I will not be known as the captain that got the prince killed.

Shit-for-brains Calore has sunk waste deep in shit before setting off a flare. The Lakelanders are careening across the plain with arrows and missals. They have guns drawn and if it weren't for the reds shielding us with numbers, I know the entire company would be dead. But instead of retreating, we are saving the future king of Norta.

The ground is unstable. I can't form a solid base to pull him up by his armor. He panics, lashing out, shoving at the weight on his shoulders, shedding his weapons and working on the buckles to rid himself of the only thing he has that will let me help him: iron plates.

"Push the water! Call a Telkie!" I shout at the Nymph beside me.

She draws the water away from the prince but not faster than the flood being pushed from the north. The water rises, but the mud also loosens. Stoneskins take position to block the aerial assault. A Telkie scrambles forward and strains to lift Tiberias above the rising waters. A rope circles him and pulls him in as we lose a good man to the current. The half-drowned prince is a brown ball of mud when he comes to the high ground.
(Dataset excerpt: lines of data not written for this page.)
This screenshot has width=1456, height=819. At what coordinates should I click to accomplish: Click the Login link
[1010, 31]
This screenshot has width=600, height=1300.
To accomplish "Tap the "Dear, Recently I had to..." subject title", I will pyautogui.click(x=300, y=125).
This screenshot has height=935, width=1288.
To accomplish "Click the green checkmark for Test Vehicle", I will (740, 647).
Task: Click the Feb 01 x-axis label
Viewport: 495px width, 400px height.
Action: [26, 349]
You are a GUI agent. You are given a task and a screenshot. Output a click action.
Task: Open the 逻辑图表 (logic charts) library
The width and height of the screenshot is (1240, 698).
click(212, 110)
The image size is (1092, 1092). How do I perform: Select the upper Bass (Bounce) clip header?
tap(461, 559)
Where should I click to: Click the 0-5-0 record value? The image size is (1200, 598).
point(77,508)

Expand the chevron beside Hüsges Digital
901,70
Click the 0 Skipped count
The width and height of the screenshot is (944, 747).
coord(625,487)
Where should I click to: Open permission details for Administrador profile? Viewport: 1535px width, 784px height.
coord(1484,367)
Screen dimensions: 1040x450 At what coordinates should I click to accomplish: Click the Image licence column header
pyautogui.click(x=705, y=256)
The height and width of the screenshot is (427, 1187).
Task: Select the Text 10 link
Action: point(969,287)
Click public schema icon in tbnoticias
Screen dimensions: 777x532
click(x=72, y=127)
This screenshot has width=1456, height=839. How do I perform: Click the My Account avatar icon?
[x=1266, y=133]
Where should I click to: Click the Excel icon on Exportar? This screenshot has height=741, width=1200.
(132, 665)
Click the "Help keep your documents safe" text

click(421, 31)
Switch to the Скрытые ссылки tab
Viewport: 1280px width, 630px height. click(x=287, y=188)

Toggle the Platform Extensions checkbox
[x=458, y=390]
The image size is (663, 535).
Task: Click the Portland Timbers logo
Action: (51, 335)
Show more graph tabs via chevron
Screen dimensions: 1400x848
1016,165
He has a story to tell, I wonder if he'll remember the three hundred reds he lost under his command. Or the fifty or more that survived by deserting their posts. They'll be executed for their lack of bravery. What will Prince Tiberias say when he recounts the day he almost died in a Lakeland flood?

.

Crevling stares at her letter, stunned. Her request to discharge at five years has been granted. She's going home with her stipend. She hesitates. I won't let her stay. There is no longer anything about this war that I don't hate.

.

My request to Uncle Volo to serve the Rift has been denied. I bring too much honor to the family by serving so long and so valiantly. Politics I'll never understand. Family spats are even worse.

.

The Prince struggles with his body count. I teeter between admiration and disgust. He shouldn't be so soft. He shouldn't be so effected. He has hand written every condolence letter for the reds he lost. I help him seal the envelopes. We talk about expectations, and family duty. He talks about luxuries we both don't have like baths and choices. If he makes it to the throne, perhaps he'll end this war. If I live to see it, I would like very much for that to be true.

.

"When was the last time you were home?" Beamish asks.

"Six months," Cal admits, adding quickly, "Not very long ago." To be polite, he turns to her and asks, "You?"

"Oh, a few years. I got my three-year-leave coming, though," she smiles.

"Well, I hope the days pass quickly," Cal covers his pity well enough that Beamish doesn't notice. She's still a little start-struck to be escorting the prince. He looks away from her, back to me, seeking a way out of the awkwardness he feels. "You, Samos? When was the last time you saw home?"

"Five years, my lord," I bow as I address him, the way I was trained as a child. It feels more natural than the saluting and soldierly requirements. I'm not certain which protocol applies, but he nods and smiles more broadly. If I've messed up, he doesn't care.

In the last five years since I left the front lines, I have cycled into and out of the choke seventeen times. Each time brought dread and danger, death, and killing. But somehow, I feared it less than the prospect of going to the Rift. Five years ago, I took leave to sit at my grandfather's deathbed as he passed over my father and my line to bring my uncle Volo into power.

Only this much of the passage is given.